• TASK INSTRUCTIONS:
a – Using the passage on Medicare Advantage plans below, answer each question briefly; mark your answers (i), (ii), (iii) as well.
(i) According to this year's MedPac report, how much less are many MA plans bidding in the highest cost counties for fee-for-service?
(ii) What is the monthly capitation paid to the plans based on?
(iii) For what two purposes might an MA plan send a nurse into a home?
b – Carry on the passage on Medicare Advantage plans below, starting after its final sentence.

• GIVEN PASSAGE:

=== Begin Enclosure ===

The plans each look at the average cost of fee-for-service Medicare in each county, and they get a chance to bid each year against those average costs and they always bid much less. In the highest cost counties for fee-for-service, even this year’s MedPac report shows that many MA plans are bidding 40 percent less.
The actual capitation that is paid to the plans each month is legitimately based on the actual average cost of care for fee-for-service Medicare in every county. That is a good, useful and important number and when we are looking at how much we are spending on each program, that average number is a very legitimate benchmark for figuring out if we are getting a good deal financially for the program.
They actually label that the benchmark process and it creates the benchmark prices that are used for enrollees in each county.
The capitation money the plans are paid each month is used by the plans to provide care, and the plans can be very flexible in how they use that money. The plans have to provide the basic set of Medicare benefits and they also need to do some defined and expected levels of quality and service reporting for that money, but they can use it in very flexible ways to provide care to their members.
They can use that money to provide additional levels of care and they can also use any and all legal caregivers available to them to serve their members in the process. A MA plan might send a nurse into a home to help with a diabetic patient or to help avert a potential congestive heart failure crisis, and they can pay that nurse to provide that care from the capitation paid to the plans. Fee-for-service Medicare does not pay for those nurses or for those sites of care — and fee-for-service Medicare would even accuse, charge and possibly indict that nurse for Medicare billing fraud if the nurse performed those same services and then sent a bill to Medicare for their time and efforts.
Quality Reporting in MA vs FFS
So MA patients tend to have both better care and more flexible care at several levels compared to fee-for-service Medicare patients. The plans also have quality reporting and expectations that do not exist at any level today in fee-for-service Medicare and that makes the MedPac comment in the report about the quality differences being completely non-discernable are discernably wrong.

=== End Enclosure ===

• AVAILABLE DATA:
=== Begin Enclosure ===

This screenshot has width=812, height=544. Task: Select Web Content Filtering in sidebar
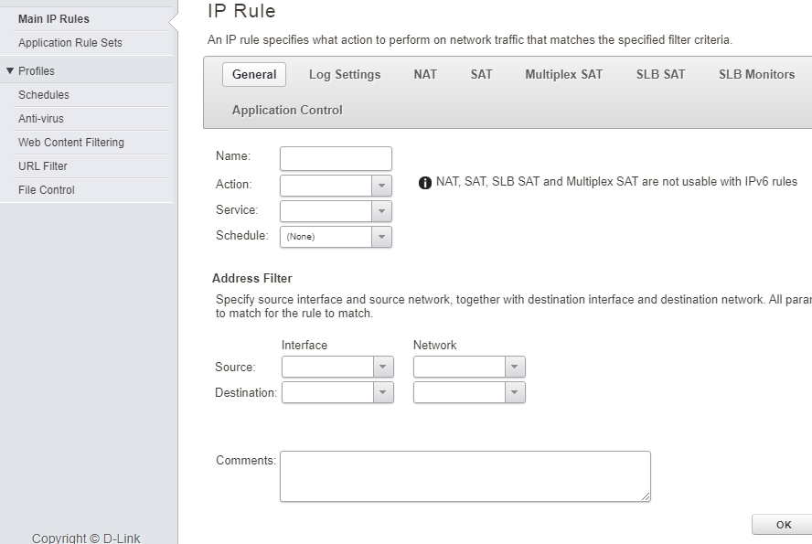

=== End Enclosure ===
=== Begin Enclosure ===

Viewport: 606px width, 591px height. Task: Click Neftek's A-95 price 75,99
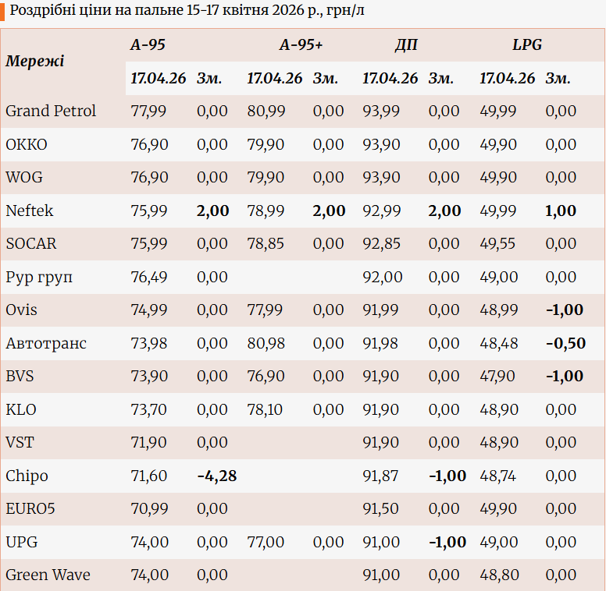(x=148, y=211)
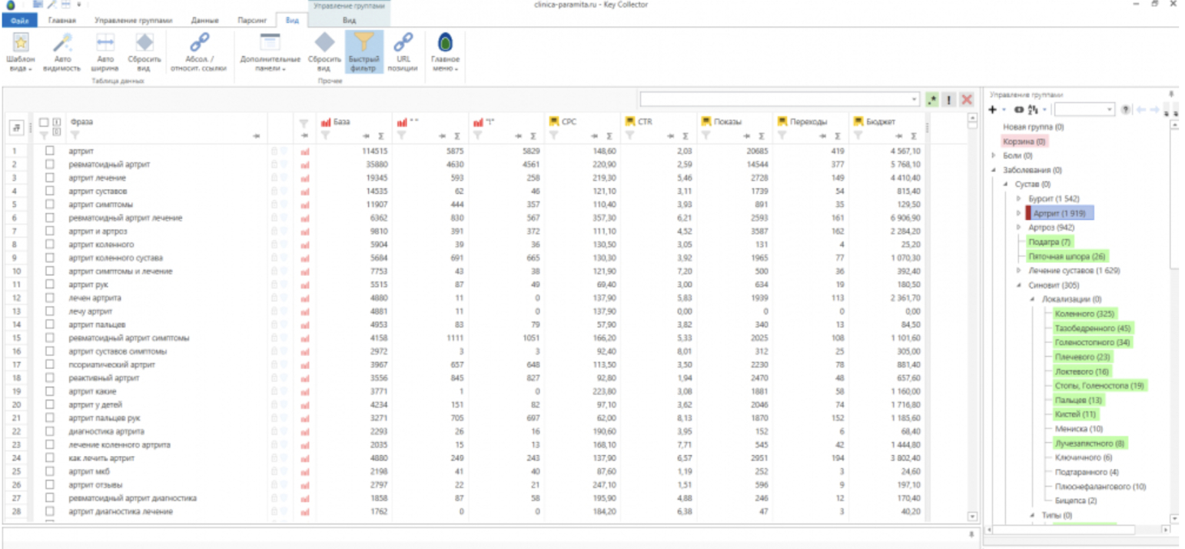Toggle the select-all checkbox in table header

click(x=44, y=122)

=== End Enclosure ===
=== Begin Enclosure ===

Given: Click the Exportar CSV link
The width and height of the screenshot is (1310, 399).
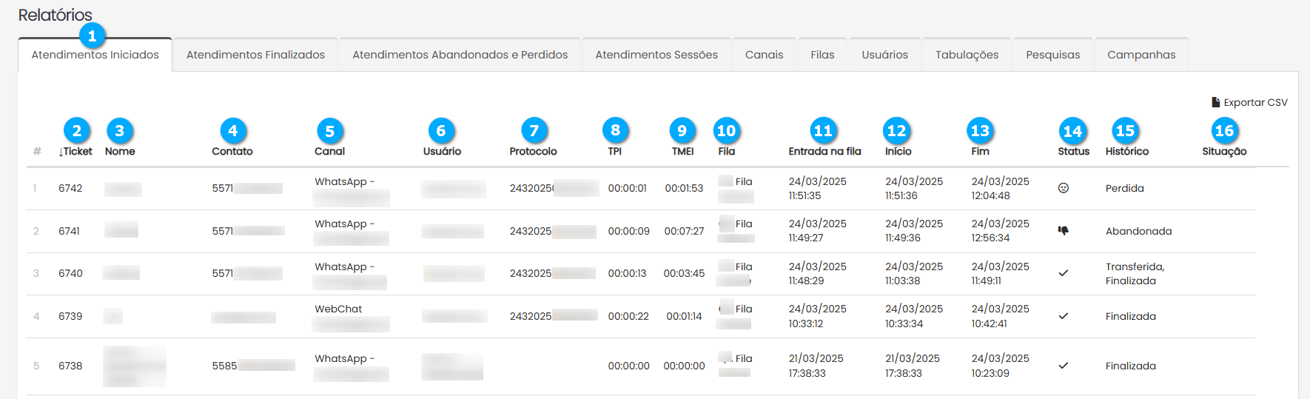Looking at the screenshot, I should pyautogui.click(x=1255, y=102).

=== End Enclosure ===

• RESULTS IN ORDER:
a –
(i) 40 percent less.
(ii) The actual average cost of care for fee-for-service Medicare in every county.
(iii) To help with a diabetic patient or to help avert a potential congestive heart failure crisis.

b –
We know from the current five-star reporting system that MA plans increased the percentage of cardiovascular patients who were receiving and using their statins from 80 percent to 83 percent even under Covid situations last year — and we know that the diabetics in MA plans lost ground on having their blood sugar controlled and the MA plans, on average, had that number with blood sugar controlled drop from 80 percent to 76 percent of the diabetic patients under the Covid year.
So, even though the plans did far better than fee-for-service Medicare in responding to the immediate care needs of their Covid patients, we know that they lost some ground on some levels of care during that time.
Fee-for-service Medicare, by contrast, actually does not have one single quality measure.
None.
Fee-for-service Medicare simply does not do any quality improvement programs. They also don’t set any quality goals, and fee-for-service Medicare does not support or pay for team care or for medical information pooling and linkages for their patients for use in care quality activities for their caregivers.
The MedPac staff wrote again in their report about the status of MA that they could not comment on the quality of care in fee-for-service Medicare compared to MA because they have no data for those fee-based patients, which means that it is impossible and wrong for MedPac to comment on the comparative quality of care. They believe and they say that clear deficit in quality data that exists for fee-for-service care sites and those caregivers should not cause anyone to conclude anything about the relative quality of the two programs, or should be a reflection in any way on any part of the fee-for-service Medicare, because that would be “unfair to fee-for-service Medicare” to point that data issue out in any public way.
That avoidance of the quality issue is just wrong.